During his lifetime, he sold an estimated seventy-five million books worldwide. His novel Hawaii was adapted into a film, and Centennial became a hit twelve-part mini-series.

Michener also wrote screenplays, including Sayonara and The Bridges of Took-Ri. Michener donated much of his earnings, sharing over $100 million with numerous beneficiaries. He died in 1997.

Interviews

AN INTERVIEW WITH James A Michener

The king of the best-sellers talks about friends and enemies, getting older, television and of course Texas, his new novel of the Lone Star state

Glance at a bookshelf in this country or almost anywhere in the world, and you’ll probably see one of the lunch-box-sized novels of James A. Michener. With 35 books in print in 16 languages, Michener is one of the best-selling authors of all time, pied piper to millions of readers for whom he is not only a novelist but a historian-or “disinvests,” as he has been called.

Beginning with Tales of the South Pacific (1947), the first book of short stories to win the Pulitzer Prize for fiction (and the basis for the eternally popular musical, South Pacific); and continuing with The Fires of Spring (1949); The Bridges at Took-Ri (1953); Sayonara (1954); Hawaii(1959); and The Source (1965), Michener has become everyman’s guide to the world.

In the late Sixties he turned his attention to his own country, producing non-fiction works on politics (Presidential Lottery, 1969); the environment (The Quality of Life, 1970); and youthful rebellion (Kent State-What Happened and Why, 1971).

The Michener tradition of huge books, huge readership and huge profits endures: His novels from the Seventies (Centennial, Chesapeake) and the Eighties (The Covenant, Space and Poland) have all topped best-seller lists, with The Covenant alone accounting for one-fourth of all fiction sales during the week before Christmas, 1980.

Perhaps the world’s richest author, Michener has donated more than $15 million to charities, museums and educational institutions. But neither his output nor his income has earned him the respect of literary critics, who have always denied Michener entrance to the ranks of “serious” writers. “Don’t read it, lift it,” cracked a critic of one of his books. “If it gives you a hernia, it’s art.”

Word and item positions
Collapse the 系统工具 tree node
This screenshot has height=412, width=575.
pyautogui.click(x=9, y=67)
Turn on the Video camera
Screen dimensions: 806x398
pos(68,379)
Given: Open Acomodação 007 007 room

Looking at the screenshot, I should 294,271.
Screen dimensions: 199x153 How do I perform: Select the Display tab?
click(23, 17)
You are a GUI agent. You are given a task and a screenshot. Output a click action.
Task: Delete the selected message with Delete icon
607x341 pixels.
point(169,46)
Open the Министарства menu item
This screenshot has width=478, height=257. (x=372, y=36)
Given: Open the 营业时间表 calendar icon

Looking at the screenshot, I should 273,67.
==
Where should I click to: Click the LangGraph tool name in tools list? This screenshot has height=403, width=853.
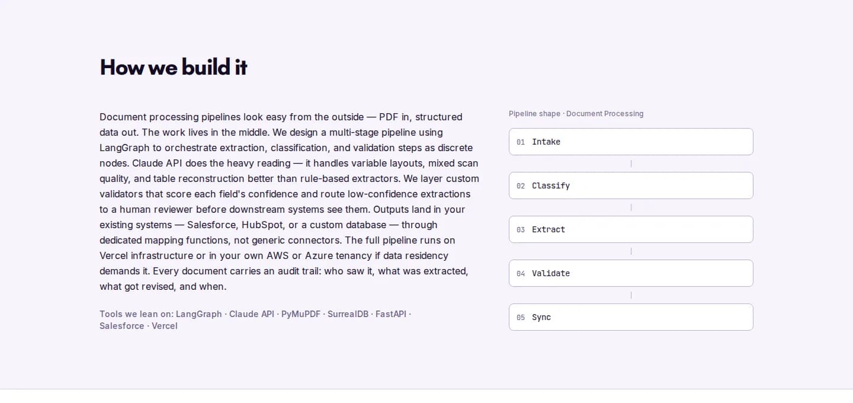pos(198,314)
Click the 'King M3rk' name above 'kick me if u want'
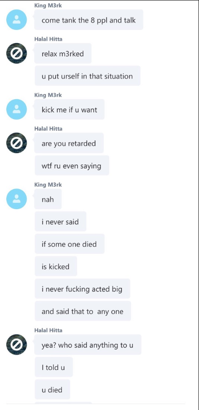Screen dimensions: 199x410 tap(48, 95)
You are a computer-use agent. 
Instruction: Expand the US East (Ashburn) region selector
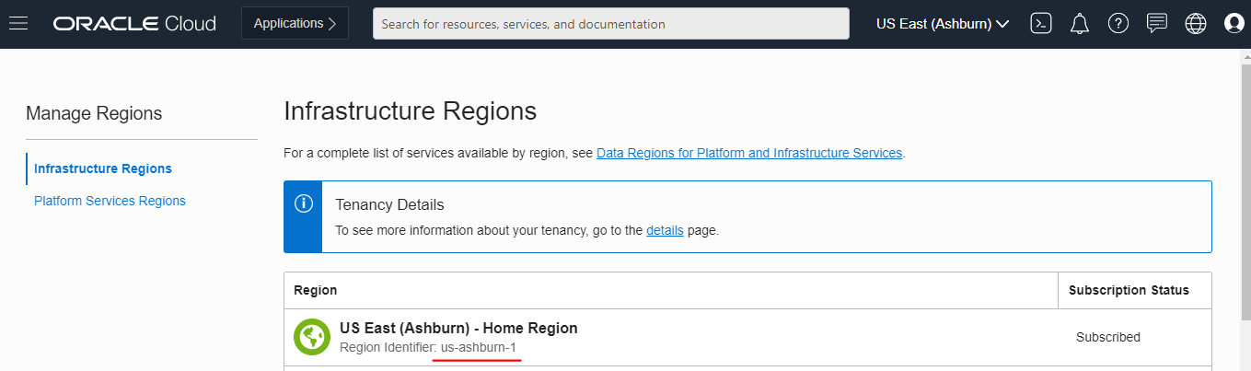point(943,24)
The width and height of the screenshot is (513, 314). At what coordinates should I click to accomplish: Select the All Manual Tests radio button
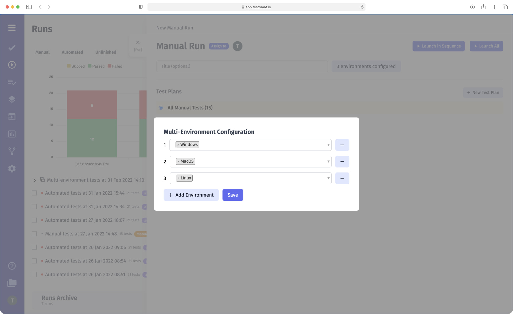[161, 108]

Goal> In the James A. Michener text, reproduce word for word the part that opens with the words "Michener also wrote" and closes with "died in 1997.". The records play no part in what comes next.

Complete output>
Michener also wrote screenplays, including Sayonara and The Bridges of Took-Ri. Michener donated much of his earnings, sharing over $100 million with numerous beneficiaries. He died in 1997.